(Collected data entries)
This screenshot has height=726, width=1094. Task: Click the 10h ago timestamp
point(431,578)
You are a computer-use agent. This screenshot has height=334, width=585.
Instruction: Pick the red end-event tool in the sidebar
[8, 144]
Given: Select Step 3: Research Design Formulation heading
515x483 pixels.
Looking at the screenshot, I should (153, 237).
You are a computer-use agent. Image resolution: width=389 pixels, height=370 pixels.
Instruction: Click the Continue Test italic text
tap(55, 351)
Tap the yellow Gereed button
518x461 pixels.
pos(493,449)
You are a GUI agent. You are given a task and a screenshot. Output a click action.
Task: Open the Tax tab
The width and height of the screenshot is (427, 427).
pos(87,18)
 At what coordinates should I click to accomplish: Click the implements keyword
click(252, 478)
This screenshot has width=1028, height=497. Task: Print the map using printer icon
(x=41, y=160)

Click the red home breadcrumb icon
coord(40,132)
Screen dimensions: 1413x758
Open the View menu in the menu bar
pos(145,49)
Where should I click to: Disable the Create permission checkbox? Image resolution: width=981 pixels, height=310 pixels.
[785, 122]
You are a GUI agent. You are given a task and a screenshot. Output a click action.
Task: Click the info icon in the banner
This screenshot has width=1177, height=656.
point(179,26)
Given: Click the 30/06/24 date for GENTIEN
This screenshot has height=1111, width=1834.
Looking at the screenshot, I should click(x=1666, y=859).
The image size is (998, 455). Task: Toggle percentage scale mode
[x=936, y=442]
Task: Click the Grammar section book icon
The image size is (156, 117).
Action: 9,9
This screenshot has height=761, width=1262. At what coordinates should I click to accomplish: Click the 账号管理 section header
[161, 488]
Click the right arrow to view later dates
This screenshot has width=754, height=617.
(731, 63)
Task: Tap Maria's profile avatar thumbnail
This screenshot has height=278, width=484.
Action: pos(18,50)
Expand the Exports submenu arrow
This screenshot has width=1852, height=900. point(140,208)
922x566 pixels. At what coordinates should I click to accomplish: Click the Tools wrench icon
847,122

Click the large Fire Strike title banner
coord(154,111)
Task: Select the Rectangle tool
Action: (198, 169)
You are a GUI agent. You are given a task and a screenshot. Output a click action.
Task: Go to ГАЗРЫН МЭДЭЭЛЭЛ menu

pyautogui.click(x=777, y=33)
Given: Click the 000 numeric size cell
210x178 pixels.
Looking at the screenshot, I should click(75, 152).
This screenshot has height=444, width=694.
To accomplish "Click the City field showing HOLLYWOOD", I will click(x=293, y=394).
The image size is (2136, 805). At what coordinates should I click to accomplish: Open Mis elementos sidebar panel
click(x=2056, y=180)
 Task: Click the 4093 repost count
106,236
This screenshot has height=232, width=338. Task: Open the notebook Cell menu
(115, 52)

Task brief: Return all of the entries word for word.

Response for this exercise:
This screenshot has height=726, width=1094. Task: Click the 10h ago timestamp
point(431,578)
You are a computer-use agent. This screenshot has height=334, width=585.
Instruction: Pick the red end-event tool in the sidebar
[8, 144]
Given: Select Step 3: Research Design Formulation heading
515x483 pixels.
Looking at the screenshot, I should (153, 237).
You are a computer-use agent. Image resolution: width=389 pixels, height=370 pixels.
Instruction: Click the Continue Test italic text
tap(55, 351)
Tap the yellow Gereed button
518x461 pixels.
pos(493,449)
You are a GUI agent. You are given a task and a screenshot. Output a click action.
Task: Open the Tax tab
The width and height of the screenshot is (427, 427).
pos(87,18)
 At what coordinates should I click to accomplish: Click the implements keyword
click(252, 478)
This screenshot has width=1028, height=497. Task: Print the map using printer icon
(x=41, y=160)

Click the red home breadcrumb icon
coord(40,132)
Screen dimensions: 1413x758
Open the View menu in the menu bar
pos(145,49)
Where should I click to: Disable the Create permission checkbox? Image resolution: width=981 pixels, height=310 pixels.
[785, 122]
You are a GUI agent. You are given a task and a screenshot. Output a click action.
Task: Click the info icon in the banner
This screenshot has width=1177, height=656.
point(179,26)
Given: Click the 30/06/24 date for GENTIEN
This screenshot has height=1111, width=1834.
Looking at the screenshot, I should click(x=1666, y=859).
The image size is (998, 455). Task: Toggle percentage scale mode
[x=936, y=442]
Task: Click the Grammar section book icon
The image size is (156, 117).
Action: 9,9
This screenshot has height=761, width=1262. At what coordinates should I click to accomplish: Click the 账号管理 section header
[161, 488]
Click the right arrow to view later dates
This screenshot has width=754, height=617.
(731, 63)
Task: Tap Maria's profile avatar thumbnail
This screenshot has height=278, width=484.
Action: pos(18,50)
Expand the Exports submenu arrow
This screenshot has width=1852, height=900. point(140,208)
922x566 pixels. At what coordinates should I click to accomplish: Click the Tools wrench icon
847,122

Click the large Fire Strike title banner
coord(154,111)
Task: Select the Rectangle tool
Action: (198, 169)
You are a GUI agent. You are given a task and a screenshot. Output a click action.
Task: Go to ГАЗРЫН МЭДЭЭЛЭЛ menu

pyautogui.click(x=777, y=33)
Given: Click the 000 numeric size cell
210x178 pixels.
Looking at the screenshot, I should click(75, 152).
This screenshot has height=444, width=694.
To accomplish "Click the City field showing HOLLYWOOD", I will click(x=293, y=394).
The image size is (2136, 805). At what coordinates should I click to accomplish: Open Mis elementos sidebar panel
click(x=2056, y=180)
 Task: Click the 4093 repost count
106,236
This screenshot has height=232, width=338. Task: Open the notebook Cell menu
(115, 52)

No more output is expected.